Approximating Binomial to Normal Distribution
Showing 1-7 of 7 problems
Fifty times a year, 1024 tourists disembark from a cruise liner at a port. From there they must travel to the city centre either by bus or by taxi. Tourists are equally likely to be directed to the bus station or to the taxi rank. Each bus of the bus company holds 32 passengers, and the company currently runs 15 buses. The company makes a profit of \(\pounds\)1 for each passenger carried. It carries as many passengers as it can, with any excess being (eventually) transported by taxi. Show that the largest annual licence fee, in pounds, that the company should consider paying to be allowed to run an extra bus is approximately \[ 1600 \Phi(2) - \frac{800}{\sqrt{2\pi}}\big(1- \e^{-2}\big)\,, \] where \(\displaystyle \Phi(x) =\dfrac1{\sqrt{2\pi}} \int_{-\infty}^x \e^{-\frac12t^2}\d t\,\). You should not consider continuity corrections.
Show Solution
The the number of people being directed towards the buses (each cruise) is \(X \sim B(1024, \tfrac12) \approx N(512, 256) \approx 16Z + 512\). Therefore without an extra bus, the expected profit is \(\mathbb{E}[\min(X, 15 \times 32)]\). With the extra bus, the extra profit is \(\mathbb{E}[\min(X, 16 \times 32)]\), therefore the expected extra profit is: \(\mathbb{E}[\min(X, 16 \times 32)]-\mathbb{E}[\min(X, 15 \times 32)] = \mathbb{E}[\min(X, 16 \times 32)-\min(X, 15 \times 32)] \)
\begin{align*}
\text{Expected extra profit} &= \mathbb{E}[\min(X, 16 \times 32)-\min(X, 15 \times 32)] \\
&= \mathbb{E}[\min(16Z+512, 16 \times 32)-\min(16Z+512, 15 \times 32)] \\
&= 16\mathbb{E}[\min(Z+32, 32)-\min(Z+32, 30)] \\
&=16\int_{-\infty}^{\infty} \left (\min(Z+32, 32)-\min(Z+32, 30) \right)p_Z(z) \d z \\
&= 16 \left ( \int_{-2}^{0} (z+32-30) p_Z(z) \d z + \int_0^\infty (32-30)p_Z(z) \d z \right) \\
&= 16 \left ( \int_{-2}^{0} (z+2) p_Z(z) \d z + \int_0^\infty 2p_Z(z) \d z \right) \\
&= 16 \left ( \int_{-2}^{0} zp_Z(z) \d z + 2\int_{-2}^\infty p_Z(z) \d z \right) \\
&= 16 \left ( \int_{-2}^{0} z \frac{1}{\sqrt{2\pi}} e^{-\frac12 z^2} \d z + 2(1-\Phi(2)) \right) \\
&= 32(1-\Phi(2)) + \frac{16}{\sqrt{2\pi}} \left [ -e^{-\frac12z^2} \right]_{-2}^0 \\
&= 32(1-\Phi(2)) - \frac{16}{\sqrt{2\pi}} \left ( 1-e^{-2}\right)
\end{align*}
Across \(50\) different runs, this profit is \[ 1600(1-\Phi(2)) - \frac{800}{\sqrt{2\pi}} \left ( 1-e^{-2}\right) \]

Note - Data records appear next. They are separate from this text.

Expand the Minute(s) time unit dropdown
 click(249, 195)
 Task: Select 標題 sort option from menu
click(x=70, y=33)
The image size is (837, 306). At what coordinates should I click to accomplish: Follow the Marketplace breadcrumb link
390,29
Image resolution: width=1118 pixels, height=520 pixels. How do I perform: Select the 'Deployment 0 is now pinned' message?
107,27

On \(K\) consecutive days each of \(L\) identical coins is thrown \(M\) times. For each coin, the probability of throwing a head in any one throw is \(p\) (where \(0 < p < 1\)). Show that the probability that on exactly \(k\) of these days more than \(l\) of the coins will each produce fewer than \(m\) heads can be approximated by \[ {K \choose k}q^k(1-q)^{K-k}, \] where \[ q=\Phi\left( \frac{2h-2l-1}{2\sqrt{h} }\right), \ \ \ \ \ \ h=L\Phi\left( \frac{2m-1-2Mp}{2\sqrt{ Mp(1-p)}}\right) \] and \(\Phi(\cdot)\) is the cumulative distribution function of a standard normal variate. Would you expect this approximation to be accurate in the case \(K=7\), \(k=2\), \(L=500\), \(l=4\), \(M=100\), \(m=48\) and \(p=0.6\;\)?
Show Solution
Let \(H_i\) be the random variable of how many heads the \(i\)th coin throws on a given day.

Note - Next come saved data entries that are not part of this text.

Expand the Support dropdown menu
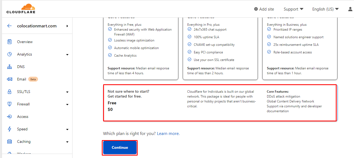354x158 pixels. pyautogui.click(x=293, y=9)
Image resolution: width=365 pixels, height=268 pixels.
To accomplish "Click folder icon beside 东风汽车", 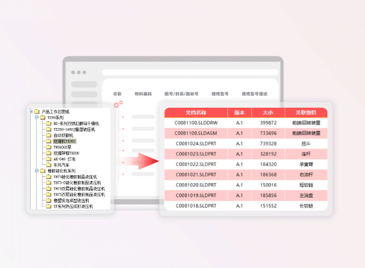I will pos(48,165).
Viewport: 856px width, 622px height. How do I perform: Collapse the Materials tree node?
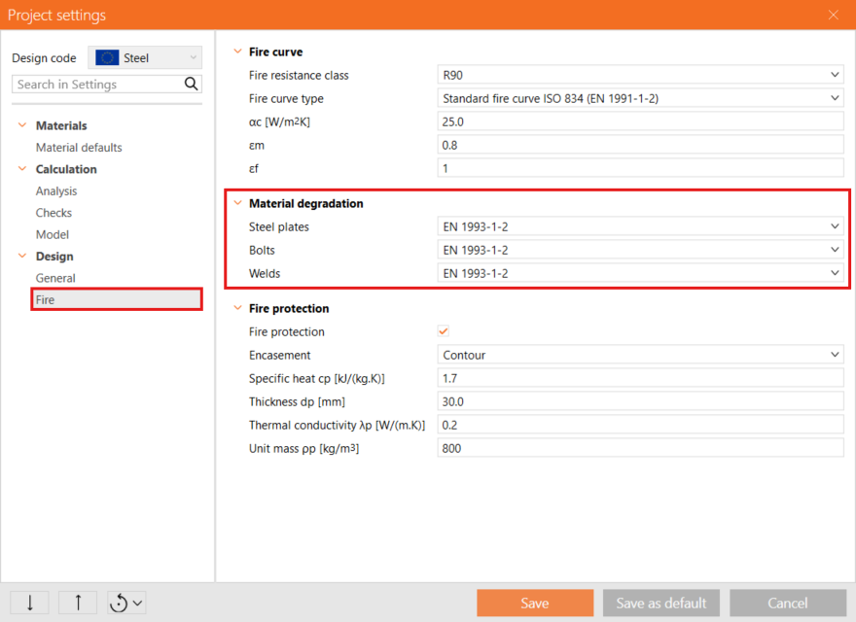point(22,125)
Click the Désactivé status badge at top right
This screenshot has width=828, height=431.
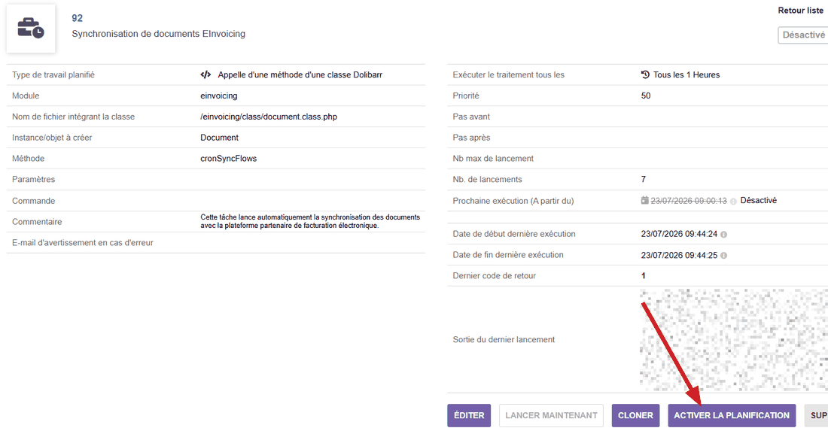(803, 35)
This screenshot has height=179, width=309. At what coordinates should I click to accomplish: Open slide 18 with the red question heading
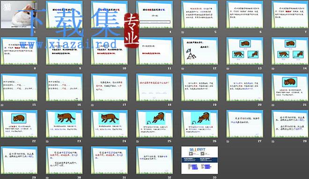(x=155, y=88)
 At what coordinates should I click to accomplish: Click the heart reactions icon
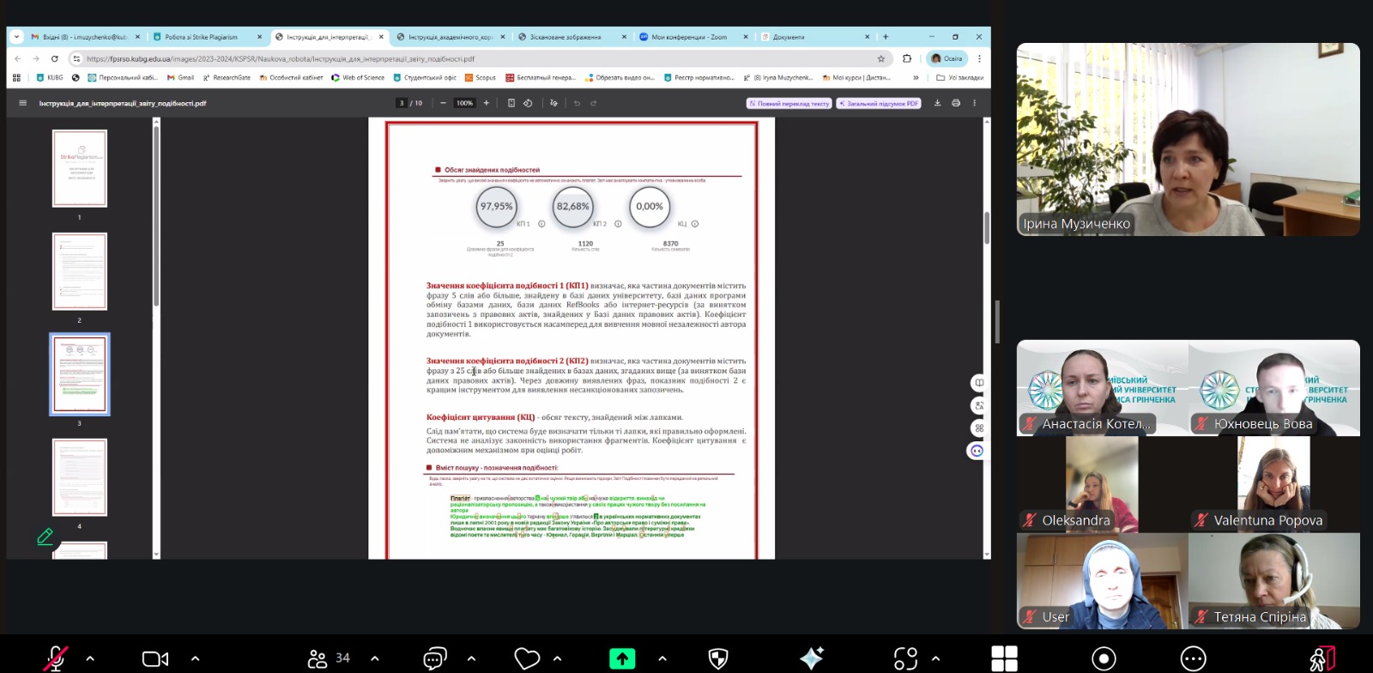click(527, 658)
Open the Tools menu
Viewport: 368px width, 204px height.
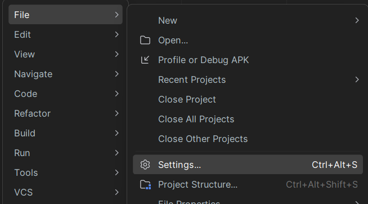point(65,173)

Then \(H_i \sim B(M,p)\), and the probability that a given coin produces fewer than \(m\) heads is \(p_h = \P(H_i < m)\)
Let \(C\) be the random variable the number of coins producing fewer than \(m\) heads, then \(C \sim B(L, p_h)\).

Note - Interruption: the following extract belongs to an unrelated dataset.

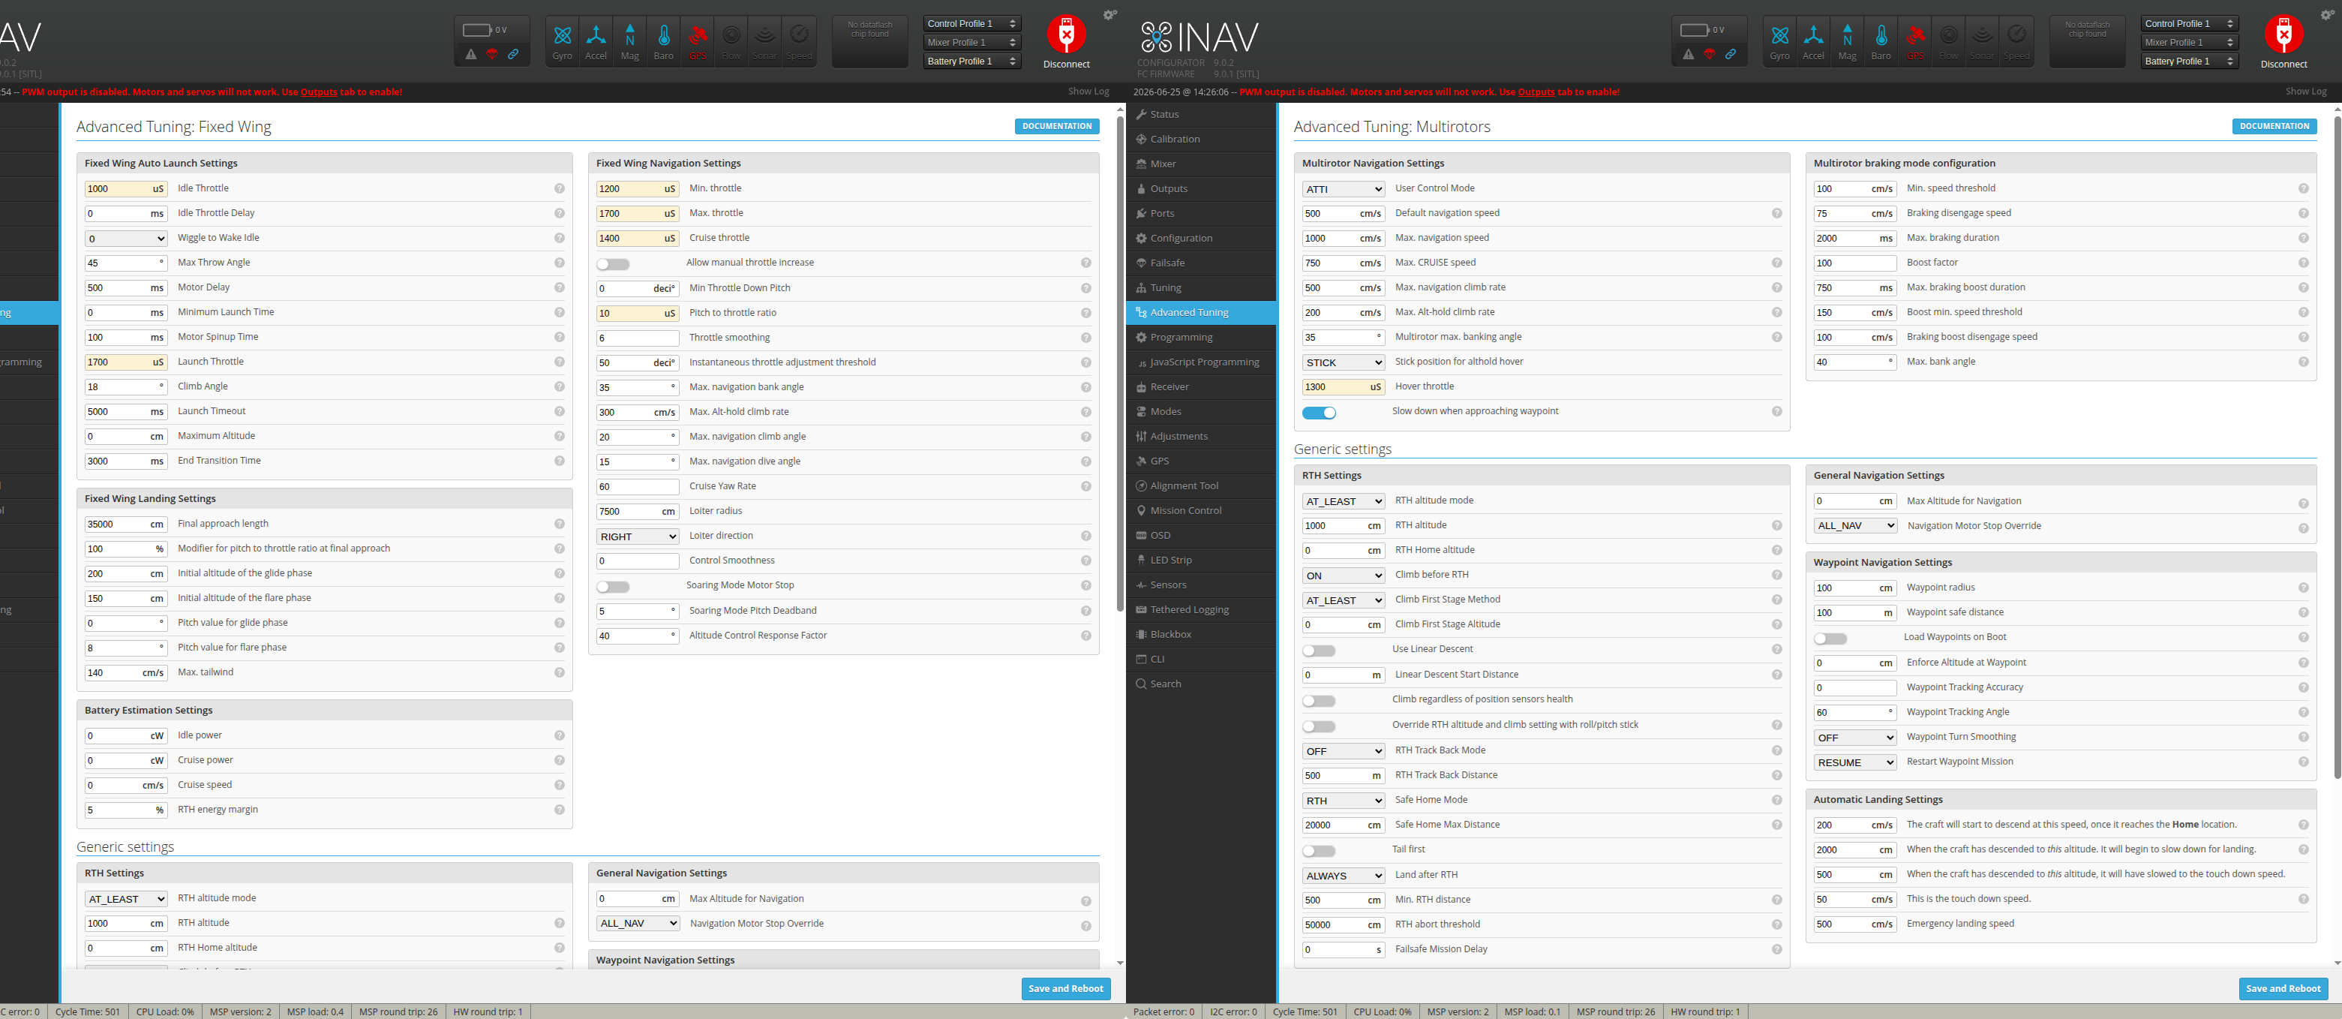Click help icon next to Idle Throttle

click(559, 189)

The probability that more than \(l\) of the coins produce fewer than \(m\) heads is therefore \(\P(C > l)\).
Finally, the probability that on exactly \(k\) days more than \(l\) of the coins will produce fewer than \(m\) heads is:
\[ \binom{K}{k} \cdot \P(C > l)^k \cdot (1-\P(C > l))^{K-k} \]
Let's start by assuming that all our Binomials can be approximated by a normal distribution.
\(B(M,p) \approx N(Mp, Mp(1-p))\) and so:
\begin{align*}
p_h &= \P(H_i < m) \\
&\approx \P( \sqrt{Mp(1-p)}Z+Mp < m-\frac12) \\
&= \P \l Z < \frac{2m-2Mp-1}{2\sqrt{Mp(1-p)}} \r \\
&= \Phi\l\frac{2m-2Mp-1}{2\sqrt{Mp(1-p)}} \r
\end{align*}
\(B(L, p_h) \approx B \l L, \P \l Z < \frac{2m-2Mp-1}{2\sqrt{Mp(1-p)}} \r\r = B(L, \frac{h}{L}) \approx N(h, \frac{h(L-h)}{L})\)
Therefore
\begin{align*}
\P(C > l) &= 1-\P(C \leq l) \\
&\approx 1- \P \l \sqrt{\frac{h(L-h)}{L}} Z + h \leq l+\frac12 \r \\
&= 1 - \P \l Z \leq \frac{2l-2h+1}{2\sqrt{\frac{h(L-h)}{L}}}\r \\
&= 1- \Phi\l \frac{2l-2h+1}{2\sqrt{\frac{h(L-h)}{L}}} \r \\
&= \Phi\l \frac{2h-2l-1}{2\sqrt{\frac{h(L-h)}{L}}} \r
\end{align*}
If we can approximate \(\sqrt{1-\frac{h}{L}}\) by \(1\) then we obtain the approximation in the question.
Alternatively,
\(B(L, \frac{h}{L}) \approx Po(h)\) and \(Po(h) \approx N(h,h)\) so we obtain:
\begin{align*}
\P(C > l) &= 1-\P(C \leq l) \\
&\approx 1 - \P(\sqrt{h} Z +h < l + \frac12) \\
&= 1 - \P \l Z < \frac{2l-2h+1}{2\sqrt{h}} \r \\
&= \Phi \l \frac{2h - 2l -1}{2\sqrt{h}}\r
\end{align*}
as required. [I think this is what the examiners expected].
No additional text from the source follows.